* **What to do**
Copy out each line of the material below with no changes.

* **Source data**
○ ○ ○ ○ ○ ○ ○

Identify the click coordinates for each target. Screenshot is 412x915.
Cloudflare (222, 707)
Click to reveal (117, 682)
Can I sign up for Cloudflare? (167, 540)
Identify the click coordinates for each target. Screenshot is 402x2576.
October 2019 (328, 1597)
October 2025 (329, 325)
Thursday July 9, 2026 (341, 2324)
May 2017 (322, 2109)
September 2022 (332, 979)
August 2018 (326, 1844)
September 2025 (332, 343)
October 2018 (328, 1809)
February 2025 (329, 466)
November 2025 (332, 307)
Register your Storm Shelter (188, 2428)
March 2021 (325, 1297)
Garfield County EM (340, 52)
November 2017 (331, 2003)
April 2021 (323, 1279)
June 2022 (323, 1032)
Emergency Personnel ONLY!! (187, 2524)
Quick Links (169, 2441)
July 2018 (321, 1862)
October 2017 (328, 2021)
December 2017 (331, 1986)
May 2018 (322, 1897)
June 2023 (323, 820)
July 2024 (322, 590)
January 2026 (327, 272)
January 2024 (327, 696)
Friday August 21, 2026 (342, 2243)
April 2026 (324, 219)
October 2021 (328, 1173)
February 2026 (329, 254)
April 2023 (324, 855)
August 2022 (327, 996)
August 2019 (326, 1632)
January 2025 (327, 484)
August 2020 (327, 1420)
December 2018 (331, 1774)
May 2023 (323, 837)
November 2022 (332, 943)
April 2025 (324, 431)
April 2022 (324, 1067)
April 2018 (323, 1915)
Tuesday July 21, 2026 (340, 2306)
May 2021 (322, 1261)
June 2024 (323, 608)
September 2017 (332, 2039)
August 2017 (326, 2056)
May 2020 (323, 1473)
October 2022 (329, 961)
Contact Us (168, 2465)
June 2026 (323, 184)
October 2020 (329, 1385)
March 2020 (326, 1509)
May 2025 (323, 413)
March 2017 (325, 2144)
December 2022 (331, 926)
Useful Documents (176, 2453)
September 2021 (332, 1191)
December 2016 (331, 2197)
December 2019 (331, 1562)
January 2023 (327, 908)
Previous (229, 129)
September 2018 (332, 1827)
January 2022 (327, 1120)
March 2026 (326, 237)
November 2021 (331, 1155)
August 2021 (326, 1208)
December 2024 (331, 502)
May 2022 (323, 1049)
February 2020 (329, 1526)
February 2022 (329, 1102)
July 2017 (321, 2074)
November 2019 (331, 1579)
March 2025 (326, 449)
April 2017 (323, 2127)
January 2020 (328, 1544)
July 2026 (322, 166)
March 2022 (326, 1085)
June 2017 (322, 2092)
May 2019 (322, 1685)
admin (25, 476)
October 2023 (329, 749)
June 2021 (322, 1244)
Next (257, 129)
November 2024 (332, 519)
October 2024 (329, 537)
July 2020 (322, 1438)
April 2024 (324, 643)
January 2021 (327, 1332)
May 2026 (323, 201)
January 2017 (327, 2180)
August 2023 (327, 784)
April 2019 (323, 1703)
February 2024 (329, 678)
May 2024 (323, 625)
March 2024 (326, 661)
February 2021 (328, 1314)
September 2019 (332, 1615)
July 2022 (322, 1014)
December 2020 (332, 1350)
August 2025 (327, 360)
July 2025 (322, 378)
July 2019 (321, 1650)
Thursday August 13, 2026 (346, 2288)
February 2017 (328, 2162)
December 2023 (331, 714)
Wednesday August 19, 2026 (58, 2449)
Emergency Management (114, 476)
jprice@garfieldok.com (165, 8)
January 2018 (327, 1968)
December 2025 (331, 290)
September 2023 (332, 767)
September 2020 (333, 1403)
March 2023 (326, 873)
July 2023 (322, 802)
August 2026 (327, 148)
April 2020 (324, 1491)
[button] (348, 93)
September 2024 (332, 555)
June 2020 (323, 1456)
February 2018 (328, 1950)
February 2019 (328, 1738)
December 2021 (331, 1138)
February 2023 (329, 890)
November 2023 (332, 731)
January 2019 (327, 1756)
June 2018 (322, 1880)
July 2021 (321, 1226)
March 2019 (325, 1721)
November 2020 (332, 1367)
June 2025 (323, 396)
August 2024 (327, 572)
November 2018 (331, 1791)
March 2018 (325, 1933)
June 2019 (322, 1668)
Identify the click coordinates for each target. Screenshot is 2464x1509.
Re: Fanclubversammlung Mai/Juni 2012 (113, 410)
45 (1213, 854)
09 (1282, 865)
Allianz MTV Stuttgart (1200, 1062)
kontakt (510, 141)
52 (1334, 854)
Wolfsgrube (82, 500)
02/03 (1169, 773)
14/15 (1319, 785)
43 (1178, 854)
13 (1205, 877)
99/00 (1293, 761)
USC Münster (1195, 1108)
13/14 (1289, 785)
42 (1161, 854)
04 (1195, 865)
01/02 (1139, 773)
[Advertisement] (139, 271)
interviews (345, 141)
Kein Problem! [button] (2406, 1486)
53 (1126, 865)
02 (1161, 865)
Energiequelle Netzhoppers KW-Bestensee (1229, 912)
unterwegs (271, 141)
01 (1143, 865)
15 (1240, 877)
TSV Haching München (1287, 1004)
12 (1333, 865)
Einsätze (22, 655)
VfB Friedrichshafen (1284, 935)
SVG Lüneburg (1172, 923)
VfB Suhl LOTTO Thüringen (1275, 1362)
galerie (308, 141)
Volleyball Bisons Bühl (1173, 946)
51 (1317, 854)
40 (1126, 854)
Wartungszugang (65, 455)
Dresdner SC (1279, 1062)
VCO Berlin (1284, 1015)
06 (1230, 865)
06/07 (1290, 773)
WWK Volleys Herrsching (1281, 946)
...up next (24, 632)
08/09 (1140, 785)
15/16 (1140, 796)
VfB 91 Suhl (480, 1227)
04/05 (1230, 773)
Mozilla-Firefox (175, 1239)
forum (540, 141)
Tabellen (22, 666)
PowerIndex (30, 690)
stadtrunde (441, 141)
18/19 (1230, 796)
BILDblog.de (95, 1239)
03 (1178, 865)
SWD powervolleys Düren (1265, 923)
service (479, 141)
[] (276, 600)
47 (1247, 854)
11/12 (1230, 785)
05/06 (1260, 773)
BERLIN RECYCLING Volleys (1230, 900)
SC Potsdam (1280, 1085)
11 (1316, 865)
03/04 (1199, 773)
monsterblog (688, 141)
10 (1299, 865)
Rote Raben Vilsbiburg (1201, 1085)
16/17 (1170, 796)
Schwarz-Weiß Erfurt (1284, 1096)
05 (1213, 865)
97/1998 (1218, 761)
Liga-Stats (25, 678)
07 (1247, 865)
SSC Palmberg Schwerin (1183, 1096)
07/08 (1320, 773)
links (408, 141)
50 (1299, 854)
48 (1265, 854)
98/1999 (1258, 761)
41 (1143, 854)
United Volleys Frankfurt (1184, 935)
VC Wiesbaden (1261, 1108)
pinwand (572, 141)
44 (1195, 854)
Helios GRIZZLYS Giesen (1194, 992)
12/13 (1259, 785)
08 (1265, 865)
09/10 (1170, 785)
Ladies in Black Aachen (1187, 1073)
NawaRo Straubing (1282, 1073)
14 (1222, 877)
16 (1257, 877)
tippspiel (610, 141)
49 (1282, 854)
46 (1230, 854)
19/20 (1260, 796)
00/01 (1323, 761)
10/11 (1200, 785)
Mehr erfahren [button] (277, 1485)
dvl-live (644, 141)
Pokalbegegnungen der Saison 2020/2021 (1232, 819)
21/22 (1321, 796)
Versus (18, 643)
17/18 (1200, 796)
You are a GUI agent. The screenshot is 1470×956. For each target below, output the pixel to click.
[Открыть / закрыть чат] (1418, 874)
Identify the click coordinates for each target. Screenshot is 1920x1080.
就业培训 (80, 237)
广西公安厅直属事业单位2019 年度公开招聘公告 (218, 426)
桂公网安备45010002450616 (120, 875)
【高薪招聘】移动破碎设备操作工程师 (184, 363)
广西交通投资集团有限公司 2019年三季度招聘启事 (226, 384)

○ ○ ○ ○ ○ ○ ○

* **Exercise answer**
Identify the click coordinates for each target. Screenshot is 412x915.
Cloudflare (222, 707)
Click to reveal (117, 682)
Can I sign up for Cloudflare? (167, 540)
Identify the click coordinates for each target. Screenshot is 402x2576.
October 2019 (328, 1597)
October 2025 (329, 325)
Thursday July 9, 2026 (341, 2324)
May 2017 (322, 2109)
September 2022 (332, 979)
August 2018 (326, 1844)
September 2025 (332, 343)
October 2018 (328, 1809)
February 2025 (329, 466)
November 2025 (332, 307)
Register your Storm Shelter (188, 2428)
March 2021 (325, 1297)
Garfield County EM (340, 52)
November 2017 (331, 2003)
April 2021 (323, 1279)
June 2022 (323, 1032)
Emergency Personnel ONLY!! (187, 2524)
Quick Links (169, 2441)
July 2018 (321, 1862)
October 2017 (328, 2021)
December 2017 (331, 1986)
May 2018 (322, 1897)
June 2023 (323, 820)
July 2024 (322, 590)
January 2026 (327, 272)
January 2024 (327, 696)
Friday August 21, 2026 (342, 2243)
April 2026 (324, 219)
October 2021 (328, 1173)
February 2026 (329, 254)
April 2023 (324, 855)
August 2022 (327, 996)
August 2019 (326, 1632)
January 2025 (327, 484)
August 2020 (327, 1420)
December 2018 (331, 1774)
May 2023 (323, 837)
November 2022 (332, 943)
April 2025 (324, 431)
April 2022 (324, 1067)
April 2018 (323, 1915)
Tuesday July 21, 2026 (340, 2306)
May 2021 (322, 1261)
June 2024 (323, 608)
September 2017 (332, 2039)
August 2017 (326, 2056)
May 2020 (323, 1473)
October 2022 (329, 961)
Contact Us (168, 2465)
June 2026 (323, 184)
October 2020 (329, 1385)
March 2020 (326, 1509)
May 2025 (323, 413)
March 2017 (325, 2144)
December 2022 (331, 926)
Useful Documents (176, 2453)
September 2021 (332, 1191)
December 2016 (331, 2197)
December 2019 (331, 1562)
January 2023 (327, 908)
Previous (229, 129)
September 2018 (332, 1827)
January 2022 (327, 1120)
March 2026 (326, 237)
November 2021 (331, 1155)
August 2021 (326, 1208)
December 2024 (331, 502)
May 2022 (323, 1049)
February 2020 (329, 1526)
February 2022 (329, 1102)
July 2017 (321, 2074)
November 2019 (331, 1579)
March 2025 (326, 449)
April 2017 (323, 2127)
January 2020 (328, 1544)
July 2026 (322, 166)
March 2022 (326, 1085)
June 2017 (322, 2092)
May 2019 (322, 1685)
admin (25, 476)
October 2023 (329, 749)
June 2021 (322, 1244)
Next (257, 129)
November 2024 (332, 519)
October 2024 (329, 537)
July 2020 (322, 1438)
April 2024 (324, 643)
January 2021 (327, 1332)
May 2026 (323, 201)
January 2017 (327, 2180)
August 2023 (327, 784)
April 2019 (323, 1703)
February 2024 (329, 678)
May 2024 (323, 625)
March 2024 (326, 661)
February 2021 (328, 1314)
September 2019 (332, 1615)
July 2022 (322, 1014)
December 2020 (332, 1350)
August 2025 (327, 360)
July 2025 (322, 378)
July 2019 (321, 1650)
Thursday August 13, 2026 (346, 2288)
February 2017 (328, 2162)
December 2023 (331, 714)
Wednesday August 19, 2026 (58, 2449)
Emergency Management (114, 476)
jprice@garfieldok.com (165, 8)
January 2018 (327, 1968)
December 2025 (331, 290)
September 2023 (332, 767)
September 2020 (333, 1403)
March 2023 (326, 873)
July 2023 (322, 802)
August 2026 (327, 148)
April 2020 (324, 1491)
[button] (348, 93)
September 2024 (332, 555)
June 2020 (323, 1456)
February 2018 (328, 1950)
February 2019 (328, 1738)
December 2021 (331, 1138)
February 2023 (329, 890)
November 2023 (332, 731)
January 2019 (327, 1756)
June 2018 (322, 1880)
July 2021 (321, 1226)
March 2019 (325, 1721)
November 2020 (332, 1367)
June 2025 (323, 396)
August 2024 (327, 572)
November 2018 (331, 1791)
March 2018 (325, 1933)
June 2019 (322, 1668)
Identify the click coordinates for each target. Screenshot is 2464x1509.
Re: Fanclubversammlung Mai/Juni 2012 (113, 410)
45 (1213, 854)
09 (1282, 865)
Allianz MTV Stuttgart (1200, 1062)
kontakt (510, 141)
52 (1334, 854)
Wolfsgrube (82, 500)
02/03 (1169, 773)
14/15 (1319, 785)
43 (1178, 854)
13 (1205, 877)
99/00 (1293, 761)
USC Münster (1195, 1108)
13/14 (1289, 785)
42 (1161, 854)
04 (1195, 865)
01/02 (1139, 773)
[Advertisement] (139, 271)
interviews (345, 141)
Kein Problem! [button] (2406, 1486)
53 (1126, 865)
02 (1161, 865)
Energiequelle Netzhoppers KW-Bestensee (1229, 912)
unterwegs (271, 141)
01 (1143, 865)
15 (1240, 877)
TSV Haching München (1287, 1004)
12 (1333, 865)
Einsätze (22, 655)
VfB Friedrichshafen (1284, 935)
SVG Lüneburg (1172, 923)
VfB Suhl LOTTO Thüringen (1275, 1362)
galerie (308, 141)
Volleyball Bisons Bühl (1173, 946)
51 (1317, 854)
40 (1126, 854)
Wartungszugang (65, 455)
Dresdner SC (1279, 1062)
VCO Berlin (1284, 1015)
06 (1230, 865)
06/07 (1290, 773)
WWK Volleys Herrsching (1281, 946)
...up next (24, 632)
08/09 (1140, 785)
15/16 (1140, 796)
VfB 91 Suhl (480, 1227)
04/05 (1230, 773)
Mozilla-Firefox (175, 1239)
forum (540, 141)
Tabellen (22, 666)
PowerIndex (30, 690)
stadtrunde (441, 141)
18/19 (1230, 796)
BILDblog.de (95, 1239)
03 (1178, 865)
SWD powervolleys Düren (1265, 923)
service (479, 141)
[] (276, 600)
47 (1247, 854)
11/12 (1230, 785)
05/06 (1260, 773)
BERLIN RECYCLING Volleys (1230, 900)
SC Potsdam (1280, 1085)
11 (1316, 865)
03/04 (1199, 773)
monsterblog (688, 141)
10 (1299, 865)
Rote Raben Vilsbiburg (1201, 1085)
16/17 (1170, 796)
Schwarz-Weiß Erfurt (1284, 1096)
05 (1213, 865)
97/1998 (1218, 761)
Liga-Stats (25, 678)
07 (1247, 865)
SSC Palmberg Schwerin (1183, 1096)
07/08 (1320, 773)
links (408, 141)
50 (1299, 854)
48 (1265, 854)
98/1999 (1258, 761)
41 (1143, 854)
United Volleys Frankfurt (1184, 935)
VC Wiesbaden (1261, 1108)
pinwand (572, 141)
44 (1195, 854)
Helios GRIZZLYS Giesen (1194, 992)
12/13 (1259, 785)
08 (1265, 865)
09/10 (1170, 785)
Ladies in Black Aachen (1187, 1073)
NawaRo Straubing (1282, 1073)
14 (1222, 877)
16 (1257, 877)
tippspiel (610, 141)
49 (1282, 854)
46 (1230, 854)
19/20 (1260, 796)
00/01 (1323, 761)
10/11 (1200, 785)
Mehr erfahren [button] (277, 1485)
dvl-live (644, 141)
Pokalbegegnungen der Saison 2020/2021 (1232, 819)
21/22 (1321, 796)
Versus (18, 643)
17/18 (1200, 796)
You are a GUI agent. The screenshot is 1470×956. For each target below, output the pixel to click.
[Открыть / закрыть чат] (1418, 874)
Identify the click coordinates for each target. Screenshot is 1920x1080.
就业培训 (80, 237)
广西公安厅直属事业单位2019 年度公开招聘公告 (218, 426)
桂公网安备45010002450616 (120, 875)
【高薪招聘】移动破碎设备操作工程师 (184, 363)
广西交通投资集团有限公司 2019年三季度招聘启事 (226, 384)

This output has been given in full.